Adding to the intrigue is the fact that Tether, despite being a widely used stablecoin, has never undergone an independent audit. This lack of transparency has long been a point of contention in the cryptocurrency community.
Reports raise concerns about transparency
Conor Grogan pointed out that assessing redemptions in this context is challenging due to Tether’s off-chain coordination of burns. Unlike traditional cryptocurrencies that use deposit addresses, Tether relies on direct fund transfers to its treasury. This makes it more difficult to track the money flows.
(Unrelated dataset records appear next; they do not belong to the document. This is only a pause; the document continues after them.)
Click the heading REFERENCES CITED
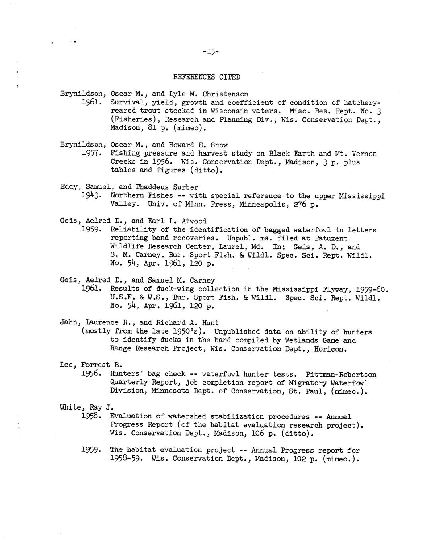207,77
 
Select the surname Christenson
225,94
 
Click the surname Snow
219,145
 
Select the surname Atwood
194,221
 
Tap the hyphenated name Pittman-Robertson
341,374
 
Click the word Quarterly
129,383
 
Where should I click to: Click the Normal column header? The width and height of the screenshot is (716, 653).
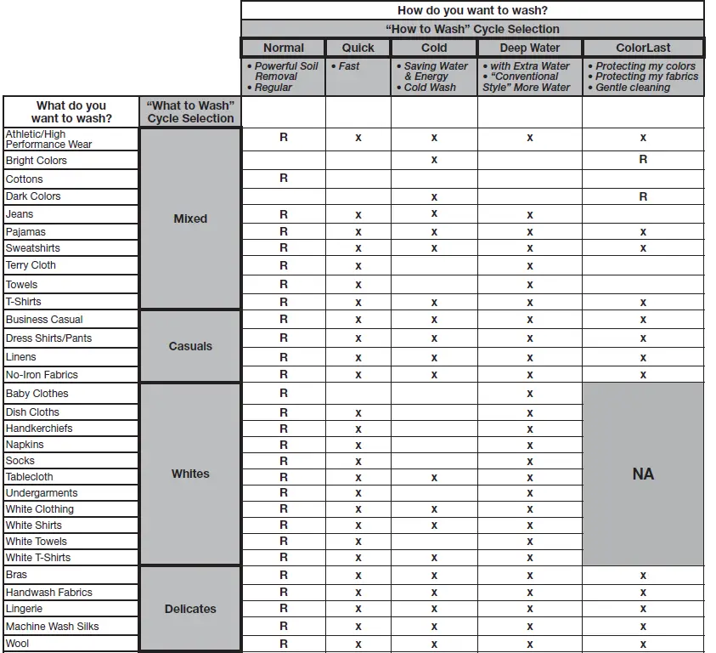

A key observation was that during the peak of the cryptocurrency market, Alameda generated more USDT than the total assets under its management. This raises eyebrows and raises further questions about the nature of these transactions and their impact on the broader cryptocurrency ecosystem.
The timing of this revelation coincides with the ongoing fraud trial against Sam Bankman-Fried, the founder of FTX. He faces charges related to fraudulent activities.
Another twist in the Tether saga was the decision to quietly resume lending its USDT stablecoins. This move comes a year after Tether stopped offering secure loans. The rationale behind this decision is to protect existing customers from liquidity shortages or the need to sell assets at unfavorable rates.
Tether’s foray into the AI space is yet another development that has raised eyebrows within the cryptocurrency community. Recent reports suggested that Tether had done just that taken an undisclosed stake in Germany-based crypto miner Northern Data Group. This strategic move signals Tether’s ambition to diversify its holdings beyond the realm of stablecoins.
Interestingly, the total supply of Tether USDT stablecoins on exchanges has reached a multi-month high. This indicates greater purchasing power among cryptocurrency traders, possibly influenced by Tether’s strategic decisions and market dynamics.